One of these, a sailor, remarked to the vicar: “It there were more churches like this, sir, we should not forget God.” And another said that, though he was an unbeliever, he came every day while he was in Plymouth and sat in the church because he found peace, and a “Something” there which puzzled him.
The abiding presence of Our Lord in His Sacrament is the explanation of the wonderful hold St James’ Church has over the unbelieving passer-by, but is also due in part to the real devotion to our Blessed Lord in the Sacrament felt by the vast majority of the congregation.
Newcomers say that they feel at home in our church, and that “people seem nice to each other in St James.”
This is a fact for the deepest thanksgiving, and it is not set down here in any spirit of boasting or rivalry, but merely to incite the worshippers in St James’ Church to still higher devotion, and loving kindness, to a very great humility in the presence of the Sinless One, and to a more fervent desire to bring others to our own joy in the Faith once delivered to the Saints.
It might be of interest to ecclesiastical historians (especially those, like me, who love researching early Anglo-Catholic churches!) to know the names of the clergy of St James the Less:
Rev.
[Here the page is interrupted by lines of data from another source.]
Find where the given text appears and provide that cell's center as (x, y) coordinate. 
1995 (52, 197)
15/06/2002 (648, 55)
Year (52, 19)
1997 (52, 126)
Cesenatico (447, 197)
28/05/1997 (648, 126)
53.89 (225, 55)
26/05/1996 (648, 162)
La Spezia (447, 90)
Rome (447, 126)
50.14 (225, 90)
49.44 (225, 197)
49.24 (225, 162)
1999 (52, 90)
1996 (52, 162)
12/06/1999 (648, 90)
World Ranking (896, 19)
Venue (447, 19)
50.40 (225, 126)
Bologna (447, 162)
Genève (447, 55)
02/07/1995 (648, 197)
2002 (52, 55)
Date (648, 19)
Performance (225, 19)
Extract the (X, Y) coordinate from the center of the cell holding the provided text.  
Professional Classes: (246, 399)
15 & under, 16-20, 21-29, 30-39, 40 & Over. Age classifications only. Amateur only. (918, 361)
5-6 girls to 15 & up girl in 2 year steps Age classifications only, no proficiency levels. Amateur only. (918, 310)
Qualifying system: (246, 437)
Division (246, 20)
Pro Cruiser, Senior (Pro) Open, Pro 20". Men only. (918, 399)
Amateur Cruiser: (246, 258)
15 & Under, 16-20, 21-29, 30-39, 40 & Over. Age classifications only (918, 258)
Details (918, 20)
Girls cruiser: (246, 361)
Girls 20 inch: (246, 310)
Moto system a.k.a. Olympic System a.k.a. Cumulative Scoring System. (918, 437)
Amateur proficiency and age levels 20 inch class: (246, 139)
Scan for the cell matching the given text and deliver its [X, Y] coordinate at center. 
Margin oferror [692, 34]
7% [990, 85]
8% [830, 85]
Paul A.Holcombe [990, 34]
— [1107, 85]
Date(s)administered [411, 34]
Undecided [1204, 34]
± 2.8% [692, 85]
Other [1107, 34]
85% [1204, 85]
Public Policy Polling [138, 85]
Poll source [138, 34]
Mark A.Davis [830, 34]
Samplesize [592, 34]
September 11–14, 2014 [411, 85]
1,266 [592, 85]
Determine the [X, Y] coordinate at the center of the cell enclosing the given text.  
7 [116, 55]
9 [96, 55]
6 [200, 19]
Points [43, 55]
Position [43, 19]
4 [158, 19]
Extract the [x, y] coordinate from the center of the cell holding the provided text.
George Stephen HOOKEY, priest, 1847-1858
Rev. James BLISS, priest, 1858-1872
Rev. Harvey MARRIOTT, curate, 1861-1864
Rev. S. W. E. BIRD, curate, 1867
Rev. Thomas Curling LEWIS, curate, 1871-1873
Rev. Horace Stone WILLCOCKS, priest, 1872-1875
Rev. Ibbott Alfred MASON, curate, 1873
Rev. Frederick GURNEY, priest, 1875-1884
Rev. SCOTT, curate, 1875
Rev. Newton William John MANT, curate, 1875
Rev. Geoffrey Barrington SIMEON, curate, 1879
Rev. Charlton OLIVE, curate, 1879
Rev. Charles BENSON, curate, 1879-1885
Rev. T. C. A. BARRETT, curate, 1883
Rev. William Humphrey CHILD, priest, 1884-1898
Rev. Charles Edward GANDY*, curate, 1885-1886
Rev. Henry Charles LANG, curate, 1887-1889
Rev. Charles Roydon Worsley HUGHES, curate, 1888
Rev. Arthur Gordon STALLARD, curate, 1890
Rev. Francis Wilfrid OSBORN, priest, 1898-1903
Rev. John Henry ROBINSON, curate, 1901
Rev. Reginald Hanbury MIERS, priest, 1903-1918
Rev. Frank Powell WILLIAMSON, curate, 1903-1907
Rev. Maurice CHILD, curate, 1912-1917
Rev. Thomas Clement WOOLLCOMBE, priest, 1918-1931
Rev. Edward Courtis BARNICOAT, curate, 1918-1928
Rev. John Leonard NOSWORTHY, priest, 1932-1940
Rev. Charles L. WRIGHT, priest, 6 March 1941 [two weeks before destruction of Church]
*Converted to Rome, 1888; Ordained Priest at Plymouth Cathedral in 1891 and was Bishop’s Secretary; later became Monsignor Canon Gandy of Sacred Heart, Exeter and at St Mary, Axminster (1916)
I, for one, cannot help but feel and lament the loss of this beautiful church – for although it is long gone from memory in those who actually worshipped there – it lives on in part, with the “new” St James the Less, built at Ham, Plymouth in the post-war years.